EXERCISE
Lines from the beginning of the data through the line containing "The image size is (457, 444)." are to be copied exactly, with no other line included.

RAW DATA

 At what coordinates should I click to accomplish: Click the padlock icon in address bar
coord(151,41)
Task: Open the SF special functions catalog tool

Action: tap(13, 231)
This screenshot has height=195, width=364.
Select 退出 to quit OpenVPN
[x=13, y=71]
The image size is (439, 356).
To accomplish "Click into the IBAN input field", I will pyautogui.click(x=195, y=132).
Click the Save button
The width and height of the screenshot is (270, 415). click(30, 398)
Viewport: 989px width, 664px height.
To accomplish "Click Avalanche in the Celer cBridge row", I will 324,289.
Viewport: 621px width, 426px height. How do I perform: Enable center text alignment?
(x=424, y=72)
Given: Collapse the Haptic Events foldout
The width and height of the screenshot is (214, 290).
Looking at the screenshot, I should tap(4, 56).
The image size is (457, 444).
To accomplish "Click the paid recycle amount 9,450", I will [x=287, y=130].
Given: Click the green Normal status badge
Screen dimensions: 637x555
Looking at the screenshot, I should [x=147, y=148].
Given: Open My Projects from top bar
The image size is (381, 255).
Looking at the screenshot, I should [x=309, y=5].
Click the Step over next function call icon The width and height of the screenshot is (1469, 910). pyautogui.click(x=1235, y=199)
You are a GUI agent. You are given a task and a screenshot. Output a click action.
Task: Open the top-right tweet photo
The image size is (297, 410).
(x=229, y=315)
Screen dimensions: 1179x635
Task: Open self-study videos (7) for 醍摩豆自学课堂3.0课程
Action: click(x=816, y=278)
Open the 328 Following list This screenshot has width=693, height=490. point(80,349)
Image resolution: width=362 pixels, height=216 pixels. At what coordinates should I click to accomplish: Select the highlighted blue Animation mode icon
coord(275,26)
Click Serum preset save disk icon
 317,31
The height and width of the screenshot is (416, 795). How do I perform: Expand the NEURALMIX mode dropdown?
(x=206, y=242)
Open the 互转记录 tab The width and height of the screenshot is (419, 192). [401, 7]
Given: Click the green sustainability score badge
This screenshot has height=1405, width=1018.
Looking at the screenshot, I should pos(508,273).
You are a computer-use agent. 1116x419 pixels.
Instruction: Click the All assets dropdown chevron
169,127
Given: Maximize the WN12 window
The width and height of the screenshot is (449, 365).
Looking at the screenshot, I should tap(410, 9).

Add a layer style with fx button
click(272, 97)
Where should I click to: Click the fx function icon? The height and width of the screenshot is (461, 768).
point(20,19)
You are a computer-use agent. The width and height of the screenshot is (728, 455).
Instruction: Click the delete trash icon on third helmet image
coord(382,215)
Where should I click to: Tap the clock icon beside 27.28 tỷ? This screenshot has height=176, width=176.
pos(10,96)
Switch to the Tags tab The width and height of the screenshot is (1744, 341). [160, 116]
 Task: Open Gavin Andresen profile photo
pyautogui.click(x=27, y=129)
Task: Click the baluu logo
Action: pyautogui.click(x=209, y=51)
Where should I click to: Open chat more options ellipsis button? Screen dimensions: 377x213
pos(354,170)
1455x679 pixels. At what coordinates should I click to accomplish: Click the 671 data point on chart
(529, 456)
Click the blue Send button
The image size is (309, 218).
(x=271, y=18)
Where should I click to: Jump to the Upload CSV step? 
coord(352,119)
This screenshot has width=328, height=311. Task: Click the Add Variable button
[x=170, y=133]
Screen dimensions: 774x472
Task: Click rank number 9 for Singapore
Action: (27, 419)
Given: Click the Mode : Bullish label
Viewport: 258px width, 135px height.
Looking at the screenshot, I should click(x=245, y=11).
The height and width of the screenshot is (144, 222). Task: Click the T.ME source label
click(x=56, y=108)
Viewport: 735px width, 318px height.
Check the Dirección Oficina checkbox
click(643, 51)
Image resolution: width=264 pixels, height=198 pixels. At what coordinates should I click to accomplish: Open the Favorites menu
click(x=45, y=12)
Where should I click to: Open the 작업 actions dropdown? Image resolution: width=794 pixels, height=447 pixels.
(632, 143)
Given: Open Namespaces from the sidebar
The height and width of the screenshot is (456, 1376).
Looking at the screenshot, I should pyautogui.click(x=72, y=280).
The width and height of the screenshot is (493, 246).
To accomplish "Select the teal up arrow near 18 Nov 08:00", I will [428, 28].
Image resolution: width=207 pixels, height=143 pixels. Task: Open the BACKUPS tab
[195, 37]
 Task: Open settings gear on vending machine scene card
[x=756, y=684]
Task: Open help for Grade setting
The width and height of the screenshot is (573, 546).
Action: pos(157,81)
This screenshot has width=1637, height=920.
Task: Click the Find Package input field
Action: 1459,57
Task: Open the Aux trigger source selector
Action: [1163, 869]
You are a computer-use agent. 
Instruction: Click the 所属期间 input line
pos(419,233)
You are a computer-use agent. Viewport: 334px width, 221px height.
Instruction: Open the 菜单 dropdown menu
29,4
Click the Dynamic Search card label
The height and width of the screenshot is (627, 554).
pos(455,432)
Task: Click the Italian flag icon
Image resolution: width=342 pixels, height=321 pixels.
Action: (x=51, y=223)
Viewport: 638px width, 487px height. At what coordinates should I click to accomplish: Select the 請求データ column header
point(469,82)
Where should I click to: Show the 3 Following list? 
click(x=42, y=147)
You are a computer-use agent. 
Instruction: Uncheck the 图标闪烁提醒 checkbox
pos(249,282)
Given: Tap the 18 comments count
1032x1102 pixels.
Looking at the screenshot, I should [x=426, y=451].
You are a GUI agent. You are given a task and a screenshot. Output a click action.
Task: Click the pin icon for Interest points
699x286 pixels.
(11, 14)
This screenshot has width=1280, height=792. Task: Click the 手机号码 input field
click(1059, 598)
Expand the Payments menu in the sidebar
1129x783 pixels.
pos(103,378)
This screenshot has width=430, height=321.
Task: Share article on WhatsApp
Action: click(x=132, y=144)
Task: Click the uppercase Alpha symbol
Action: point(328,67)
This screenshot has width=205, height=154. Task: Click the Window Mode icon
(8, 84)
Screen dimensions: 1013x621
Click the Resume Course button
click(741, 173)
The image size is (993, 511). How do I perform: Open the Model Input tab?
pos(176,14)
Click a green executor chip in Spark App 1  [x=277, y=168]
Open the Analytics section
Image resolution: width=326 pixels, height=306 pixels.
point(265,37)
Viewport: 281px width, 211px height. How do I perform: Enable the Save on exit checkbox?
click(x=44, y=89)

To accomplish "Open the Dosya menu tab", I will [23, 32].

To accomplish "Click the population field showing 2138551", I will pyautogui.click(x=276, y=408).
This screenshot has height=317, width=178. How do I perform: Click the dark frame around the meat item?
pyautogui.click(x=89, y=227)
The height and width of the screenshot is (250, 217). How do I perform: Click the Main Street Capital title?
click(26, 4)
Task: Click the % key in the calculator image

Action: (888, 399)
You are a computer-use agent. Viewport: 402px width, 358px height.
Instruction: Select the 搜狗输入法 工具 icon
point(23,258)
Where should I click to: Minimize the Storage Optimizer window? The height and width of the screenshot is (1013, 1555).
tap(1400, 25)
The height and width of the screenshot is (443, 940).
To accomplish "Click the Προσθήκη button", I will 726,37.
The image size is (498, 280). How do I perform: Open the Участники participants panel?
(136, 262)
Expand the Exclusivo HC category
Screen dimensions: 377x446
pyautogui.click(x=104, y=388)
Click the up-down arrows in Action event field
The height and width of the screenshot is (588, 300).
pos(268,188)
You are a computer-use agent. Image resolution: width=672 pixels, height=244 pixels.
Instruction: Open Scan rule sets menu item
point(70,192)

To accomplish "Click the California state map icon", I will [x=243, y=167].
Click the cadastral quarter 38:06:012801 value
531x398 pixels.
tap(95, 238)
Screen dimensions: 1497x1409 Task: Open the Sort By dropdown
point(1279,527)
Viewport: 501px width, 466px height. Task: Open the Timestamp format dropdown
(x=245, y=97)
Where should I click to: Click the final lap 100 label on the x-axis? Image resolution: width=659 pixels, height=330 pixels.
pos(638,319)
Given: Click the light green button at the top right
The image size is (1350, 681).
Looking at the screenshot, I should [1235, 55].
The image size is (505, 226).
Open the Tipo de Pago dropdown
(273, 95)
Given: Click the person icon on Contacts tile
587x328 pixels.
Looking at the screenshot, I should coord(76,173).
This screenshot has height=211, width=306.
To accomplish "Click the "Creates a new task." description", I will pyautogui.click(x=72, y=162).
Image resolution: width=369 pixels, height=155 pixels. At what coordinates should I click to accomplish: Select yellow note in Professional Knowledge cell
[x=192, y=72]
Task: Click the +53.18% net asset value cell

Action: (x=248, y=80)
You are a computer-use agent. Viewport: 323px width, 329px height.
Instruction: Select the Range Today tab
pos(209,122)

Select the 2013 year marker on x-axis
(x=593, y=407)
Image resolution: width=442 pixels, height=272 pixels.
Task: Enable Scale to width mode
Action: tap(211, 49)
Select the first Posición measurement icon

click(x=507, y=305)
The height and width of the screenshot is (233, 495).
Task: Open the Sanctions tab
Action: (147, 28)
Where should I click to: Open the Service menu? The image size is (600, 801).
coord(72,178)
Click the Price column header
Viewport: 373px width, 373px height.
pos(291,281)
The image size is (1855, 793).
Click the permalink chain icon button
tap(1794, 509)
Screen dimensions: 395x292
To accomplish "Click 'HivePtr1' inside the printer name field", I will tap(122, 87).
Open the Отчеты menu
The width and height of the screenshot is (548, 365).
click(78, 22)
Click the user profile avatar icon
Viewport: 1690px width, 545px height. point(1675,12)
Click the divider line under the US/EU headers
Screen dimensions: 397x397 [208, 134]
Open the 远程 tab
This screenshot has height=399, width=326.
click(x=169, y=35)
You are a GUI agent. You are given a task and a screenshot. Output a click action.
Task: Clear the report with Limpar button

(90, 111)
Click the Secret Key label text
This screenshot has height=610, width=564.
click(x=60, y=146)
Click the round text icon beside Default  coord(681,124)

RESULT BELOW
 At what coordinates should I click to accomplish: Click the padlock icon in address bar
coord(151,41)
Task: Open the SF special functions catalog tool

Action: tap(13, 231)
This screenshot has height=195, width=364.
Select 退出 to quit OpenVPN
[x=13, y=71]
The image size is (439, 356).
To accomplish "Click into the IBAN input field", I will pyautogui.click(x=195, y=132).
Click the Save button
The width and height of the screenshot is (270, 415). click(30, 398)
Viewport: 989px width, 664px height.
To accomplish "Click Avalanche in the Celer cBridge row", I will 324,289.
Viewport: 621px width, 426px height. How do I perform: Enable center text alignment?
(x=424, y=72)
Given: Collapse the Haptic Events foldout
The width and height of the screenshot is (214, 290).
Looking at the screenshot, I should tap(4, 56).
The image size is (457, 444).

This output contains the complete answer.